Directions for this task — Turn each line of the rows below into a string in a JSON list, one string per line, skipping blank lines. Leave the pictures out of your answer.

******

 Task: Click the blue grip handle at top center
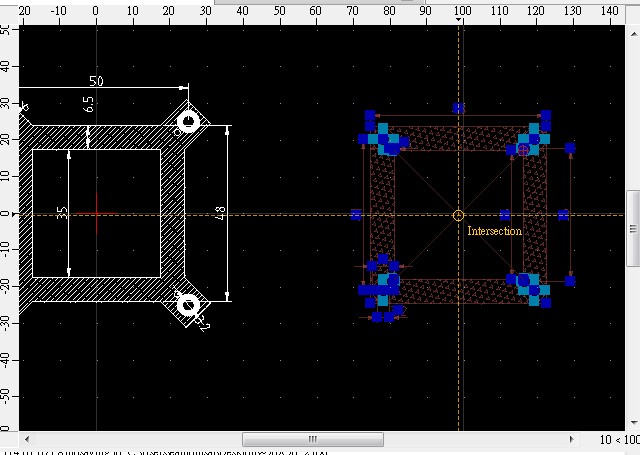[x=458, y=108]
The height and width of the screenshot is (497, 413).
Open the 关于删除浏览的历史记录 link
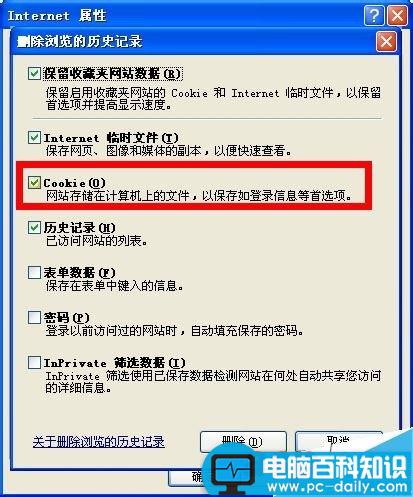coord(99,442)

******

Exercise answer —
[
  " Task: Click the blue grip handle at top center",
  "[x=458, y=108]",
  "The height and width of the screenshot is (497, 413).",
  "Open the 关于删除浏览的历史记录 link",
  "coord(99,442)"
]